_The task_
Return all of the data exactly, omitting any images.

◆ ◆ ◆

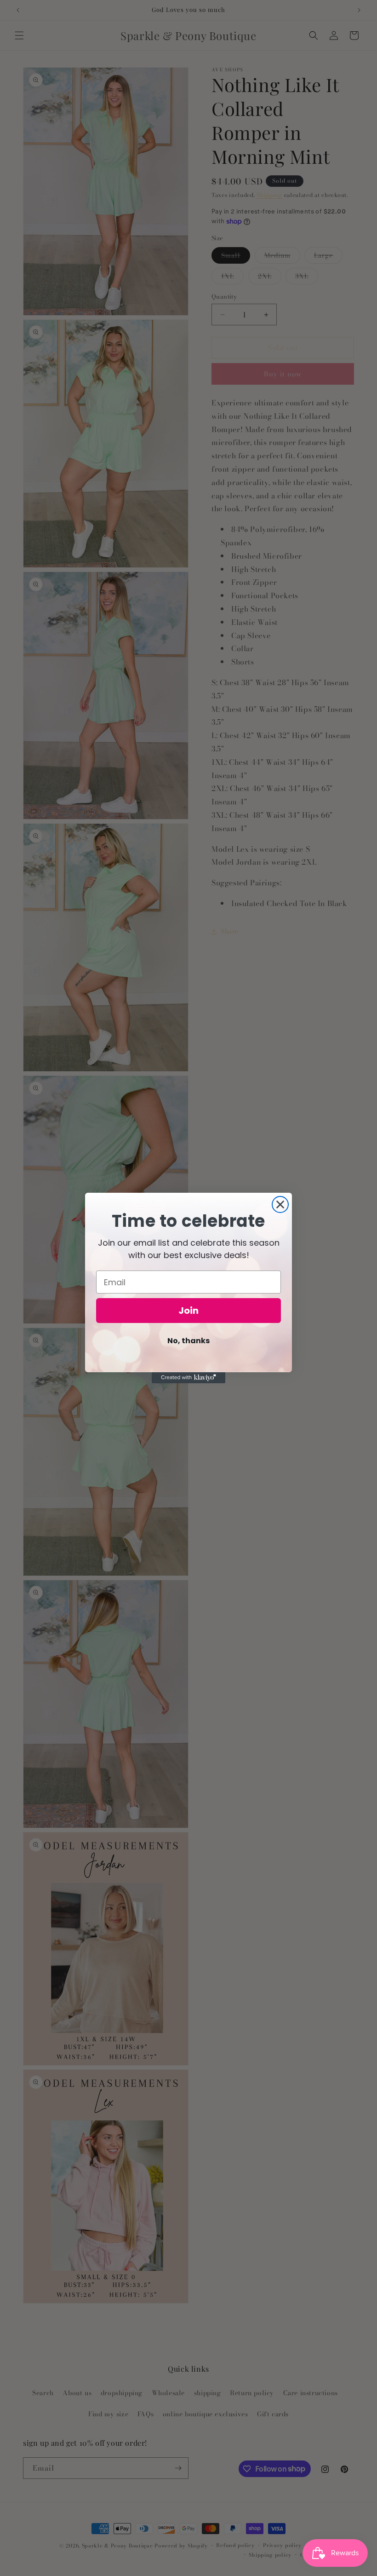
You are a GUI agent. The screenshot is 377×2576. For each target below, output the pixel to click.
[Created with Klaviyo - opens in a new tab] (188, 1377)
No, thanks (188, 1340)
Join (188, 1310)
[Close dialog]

◆ ◆ ◆

_Task response_
You are a GUI agent. The screenshot is 377×2576. For each target below, output the pixel to click.
[Created with Klaviyo - opens in a new tab] (188, 1377)
No, thanks (188, 1340)
Join (188, 1310)
[Close dialog]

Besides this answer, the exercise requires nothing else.